Mevlana bir sevgi ve hoşgörü elçisidir. Hayatı, kişiliği, eserleri, felsefesi binlerce kişiye konu olmuş, binlerce kitap yazılmıştır. Türk-İslam medeniyetinin yetiştirdiği en önemli şahsiyetlerden biri olan Mevlana, dünyanın her yerinde eserleri okunan, derin bir sufi, büyük bir şair ve tasavvuf ehli bir alimdir.

Yazdığı en büyük eser olan Mesnevi sayısız dile çevrilerek dünyanın her yerinde okunmuş ve insanların beğenisini kazanmıştır. “Gel gel yine gel, ne olursan ol yine gel. Yüz kere eğer tövbeni kırsan yine gel” dizeleriyle, insanları dil, din, ırk, mezhep ayrımı gözetmeden, kardeş olmaya, barışa ve hoşgörüye çağıran din bilginidir. 13. yüzyılda yaşamış olmasına rağmen eserleri ve düşünceleri çağları aşan Mevlana merhameti ve karşılıksız olan insan sevgisiyle sadece İslam alemini değil, diğer dinlerdeki insanları da kendine hayran bırakmıştır.

Hazret-i Mevlana’ya büyük sevgiyle bağlı sırdaşı Çelebi Hüsamettin, tasavvufu dervişlere anlatacak bir eser ortaya çıkarmasını tavsiye etti.
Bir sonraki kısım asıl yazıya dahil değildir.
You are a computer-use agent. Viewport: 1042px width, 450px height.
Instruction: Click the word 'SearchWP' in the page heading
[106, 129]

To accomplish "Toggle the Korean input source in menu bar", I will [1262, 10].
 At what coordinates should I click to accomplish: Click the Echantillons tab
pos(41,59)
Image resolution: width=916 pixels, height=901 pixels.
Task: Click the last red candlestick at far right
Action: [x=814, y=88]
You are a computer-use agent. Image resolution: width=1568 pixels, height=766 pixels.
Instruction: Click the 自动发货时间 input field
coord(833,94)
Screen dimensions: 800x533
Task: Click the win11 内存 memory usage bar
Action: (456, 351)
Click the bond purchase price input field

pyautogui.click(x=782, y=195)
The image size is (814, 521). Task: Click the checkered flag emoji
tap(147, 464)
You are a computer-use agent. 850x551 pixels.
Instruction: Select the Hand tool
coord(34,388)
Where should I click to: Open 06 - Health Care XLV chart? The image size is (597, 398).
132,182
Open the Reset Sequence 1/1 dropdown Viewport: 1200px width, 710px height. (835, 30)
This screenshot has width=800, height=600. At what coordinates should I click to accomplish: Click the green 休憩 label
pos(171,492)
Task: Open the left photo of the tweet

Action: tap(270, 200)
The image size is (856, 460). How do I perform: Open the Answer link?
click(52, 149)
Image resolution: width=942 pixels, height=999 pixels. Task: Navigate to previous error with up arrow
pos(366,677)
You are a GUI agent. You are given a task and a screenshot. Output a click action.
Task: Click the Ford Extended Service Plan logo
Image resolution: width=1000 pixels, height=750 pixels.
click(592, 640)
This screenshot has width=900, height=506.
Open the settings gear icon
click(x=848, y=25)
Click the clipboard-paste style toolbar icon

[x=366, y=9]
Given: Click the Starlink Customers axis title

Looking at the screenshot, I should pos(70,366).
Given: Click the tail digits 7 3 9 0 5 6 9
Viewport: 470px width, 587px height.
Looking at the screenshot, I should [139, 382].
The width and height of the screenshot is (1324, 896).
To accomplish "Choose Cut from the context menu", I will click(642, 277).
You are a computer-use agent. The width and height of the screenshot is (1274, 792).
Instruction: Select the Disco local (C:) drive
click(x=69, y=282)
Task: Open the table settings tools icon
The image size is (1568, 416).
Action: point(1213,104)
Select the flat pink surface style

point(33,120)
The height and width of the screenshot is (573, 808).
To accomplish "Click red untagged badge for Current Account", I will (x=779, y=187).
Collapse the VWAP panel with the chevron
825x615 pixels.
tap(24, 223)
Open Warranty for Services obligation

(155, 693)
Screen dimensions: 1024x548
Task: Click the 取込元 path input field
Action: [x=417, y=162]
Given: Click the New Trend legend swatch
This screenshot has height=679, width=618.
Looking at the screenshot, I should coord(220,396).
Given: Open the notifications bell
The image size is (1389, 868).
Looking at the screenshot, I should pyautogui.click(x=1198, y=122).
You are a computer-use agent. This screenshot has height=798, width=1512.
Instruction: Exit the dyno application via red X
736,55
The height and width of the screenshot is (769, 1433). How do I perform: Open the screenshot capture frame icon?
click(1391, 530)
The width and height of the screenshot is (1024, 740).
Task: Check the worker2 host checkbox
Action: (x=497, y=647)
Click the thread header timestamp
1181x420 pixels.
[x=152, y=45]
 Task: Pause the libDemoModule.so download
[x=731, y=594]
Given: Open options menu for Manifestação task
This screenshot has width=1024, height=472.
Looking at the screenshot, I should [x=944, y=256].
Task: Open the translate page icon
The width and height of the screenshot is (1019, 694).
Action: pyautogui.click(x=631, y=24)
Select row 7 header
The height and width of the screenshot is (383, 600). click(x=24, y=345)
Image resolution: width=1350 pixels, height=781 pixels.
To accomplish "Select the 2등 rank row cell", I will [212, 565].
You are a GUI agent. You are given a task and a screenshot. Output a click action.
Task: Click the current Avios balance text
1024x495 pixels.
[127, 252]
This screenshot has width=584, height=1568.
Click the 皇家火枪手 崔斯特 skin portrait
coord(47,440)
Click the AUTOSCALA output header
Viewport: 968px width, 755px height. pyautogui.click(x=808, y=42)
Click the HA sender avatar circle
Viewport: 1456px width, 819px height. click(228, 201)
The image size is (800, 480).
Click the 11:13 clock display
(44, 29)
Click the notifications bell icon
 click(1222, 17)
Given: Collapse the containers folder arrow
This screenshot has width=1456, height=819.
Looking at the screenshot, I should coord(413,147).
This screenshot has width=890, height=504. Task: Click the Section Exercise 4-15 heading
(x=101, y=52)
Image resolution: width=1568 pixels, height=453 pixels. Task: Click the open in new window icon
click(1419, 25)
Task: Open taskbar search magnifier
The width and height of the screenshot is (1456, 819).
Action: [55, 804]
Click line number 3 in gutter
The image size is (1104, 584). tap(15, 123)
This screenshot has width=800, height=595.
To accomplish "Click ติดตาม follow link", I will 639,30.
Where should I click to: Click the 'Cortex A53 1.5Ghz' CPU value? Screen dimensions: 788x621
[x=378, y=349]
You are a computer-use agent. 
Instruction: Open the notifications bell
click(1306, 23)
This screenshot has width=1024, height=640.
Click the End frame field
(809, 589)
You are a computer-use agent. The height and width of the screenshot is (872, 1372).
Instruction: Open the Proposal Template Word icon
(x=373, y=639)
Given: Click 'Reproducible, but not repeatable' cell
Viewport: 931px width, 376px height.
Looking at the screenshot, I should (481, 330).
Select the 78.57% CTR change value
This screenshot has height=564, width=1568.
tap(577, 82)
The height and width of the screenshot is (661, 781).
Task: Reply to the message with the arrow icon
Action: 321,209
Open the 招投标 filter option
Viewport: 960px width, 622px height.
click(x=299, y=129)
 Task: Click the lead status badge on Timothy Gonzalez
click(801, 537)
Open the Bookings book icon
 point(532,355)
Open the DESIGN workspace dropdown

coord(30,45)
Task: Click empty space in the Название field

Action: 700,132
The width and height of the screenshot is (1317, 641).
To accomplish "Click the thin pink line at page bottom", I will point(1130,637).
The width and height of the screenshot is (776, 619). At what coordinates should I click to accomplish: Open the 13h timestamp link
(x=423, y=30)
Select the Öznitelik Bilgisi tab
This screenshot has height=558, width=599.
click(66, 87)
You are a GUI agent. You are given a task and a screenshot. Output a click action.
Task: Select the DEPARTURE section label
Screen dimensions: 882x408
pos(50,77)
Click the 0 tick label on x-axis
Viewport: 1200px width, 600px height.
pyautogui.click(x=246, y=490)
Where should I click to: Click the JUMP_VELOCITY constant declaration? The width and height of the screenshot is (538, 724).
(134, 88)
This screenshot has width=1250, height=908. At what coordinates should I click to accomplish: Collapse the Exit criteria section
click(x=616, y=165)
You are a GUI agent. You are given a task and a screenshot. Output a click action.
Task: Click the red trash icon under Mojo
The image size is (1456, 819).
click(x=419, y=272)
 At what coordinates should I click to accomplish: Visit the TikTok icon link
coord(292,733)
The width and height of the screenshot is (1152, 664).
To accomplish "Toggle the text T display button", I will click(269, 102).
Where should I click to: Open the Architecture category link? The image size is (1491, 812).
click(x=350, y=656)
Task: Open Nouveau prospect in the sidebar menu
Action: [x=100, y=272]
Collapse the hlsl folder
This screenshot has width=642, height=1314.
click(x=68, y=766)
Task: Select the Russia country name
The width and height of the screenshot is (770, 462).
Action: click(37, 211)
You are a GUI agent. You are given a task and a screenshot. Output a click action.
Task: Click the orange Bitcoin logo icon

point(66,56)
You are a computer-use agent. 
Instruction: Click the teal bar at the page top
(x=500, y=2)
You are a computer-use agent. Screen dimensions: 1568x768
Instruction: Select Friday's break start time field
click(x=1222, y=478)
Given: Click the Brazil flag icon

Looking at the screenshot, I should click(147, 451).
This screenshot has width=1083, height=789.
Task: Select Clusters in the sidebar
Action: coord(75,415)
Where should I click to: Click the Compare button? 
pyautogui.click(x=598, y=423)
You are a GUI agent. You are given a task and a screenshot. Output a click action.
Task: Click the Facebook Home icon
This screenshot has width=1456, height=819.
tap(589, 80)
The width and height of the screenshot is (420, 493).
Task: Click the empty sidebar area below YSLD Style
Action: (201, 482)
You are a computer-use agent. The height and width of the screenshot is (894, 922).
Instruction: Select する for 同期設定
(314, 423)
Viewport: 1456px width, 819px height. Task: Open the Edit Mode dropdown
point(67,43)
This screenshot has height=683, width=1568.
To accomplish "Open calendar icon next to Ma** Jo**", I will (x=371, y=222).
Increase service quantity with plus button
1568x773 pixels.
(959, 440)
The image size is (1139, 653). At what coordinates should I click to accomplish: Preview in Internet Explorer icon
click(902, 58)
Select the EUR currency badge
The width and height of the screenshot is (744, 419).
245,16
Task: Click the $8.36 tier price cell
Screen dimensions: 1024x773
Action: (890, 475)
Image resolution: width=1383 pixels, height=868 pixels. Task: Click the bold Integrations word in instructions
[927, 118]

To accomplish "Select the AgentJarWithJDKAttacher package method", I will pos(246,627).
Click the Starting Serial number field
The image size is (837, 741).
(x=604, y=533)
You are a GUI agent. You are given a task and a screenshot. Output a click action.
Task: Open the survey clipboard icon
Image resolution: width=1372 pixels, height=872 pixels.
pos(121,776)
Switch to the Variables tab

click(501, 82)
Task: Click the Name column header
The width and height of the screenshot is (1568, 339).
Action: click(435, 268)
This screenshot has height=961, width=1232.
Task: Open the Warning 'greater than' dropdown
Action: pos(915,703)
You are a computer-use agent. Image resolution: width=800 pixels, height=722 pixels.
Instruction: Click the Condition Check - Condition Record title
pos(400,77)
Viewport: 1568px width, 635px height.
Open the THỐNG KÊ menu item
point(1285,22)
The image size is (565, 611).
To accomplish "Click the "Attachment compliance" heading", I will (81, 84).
Hazret-i Mevlana da Mesnevi’nin ilk 18 beyitinin yazılı olduğu kağıdını sarığından çıkarıp Çelebi’ye uzattı. Hazret-i Mevlana, ömrünün son 10-15 yıllık devresinde Mesnevi’yi ortaya çıkardı. O söylüyor, Çelebi Hüsameddin yazıyordu.

Mevlana, dini bilgilerden siyasete, sağlıktan insan ilişkilerine ve hayata dair birçok konuya yer verdiği, 26 bin beyite yaklaşan 6 ciltlik bu önemli eseri için şu ifadeyi kullandı:

“Bizden sonra Mesnevi şeyhlik edecek, arayanlara doğru yolu gösterecek, onları yönetecek ve önderlik yapacaktır.”

Mevlânâ‘nın en büyük eseri Mesnevi’sidir. Eser, aruz ölçüsünün fâ’ilâtün fâ’ilâtün fâ’ilün kalıbıyla Farsça yazılmış olup 6 cilt, 25618 beyittir. Varlıkta birlik (Vahdet-i Vücûd) anlayışını birtakım kurmaca/hayali veya gerçek olaylardan hareketle anlatmaya çalışan didaktik (öğretici) bir eserdir. Mevlânâ’da hakiki müslümanlık şuuru en yüksek derecesi ile ifade edilmiştir ve bu müslümanlık şeklin değil, mânanın müslümanlığıdır.

Mesnevi’deki en önemli özellik çok derin konuları bile rahat ve anlaşılır bir şekilde anlatmasıdır. Mevlana birçok konuyu ilhamının sesine uyarak içine doğduğu gibi söylemiş ve büyüleyici bir eda yakalamıştır. O, düşüncelerini uzun uzun bir kâğıda döküp sonra üzerinde düzeltme falan yapmamıştır. Bu arada Mevlânâ, basit; fakat düşündürücü ve bilhassa buluş kabiliyetini gösteren deliller getirir, örnekler verir, anlatmak istediği şeyi apaçık bir hâle koyar, hatta gülünç hikayeler bile söylemekten çekinmez. Zaten Divan’ındaki bir gazelinde; “Benim gülünç şeyler söylemem, gülünç şeyler söylemiş olmak, eğlenmek, eğlendirmek için değil; öğretmek, halkı neşelendirip anlatmak istediğimi anlatmak içindir.” der.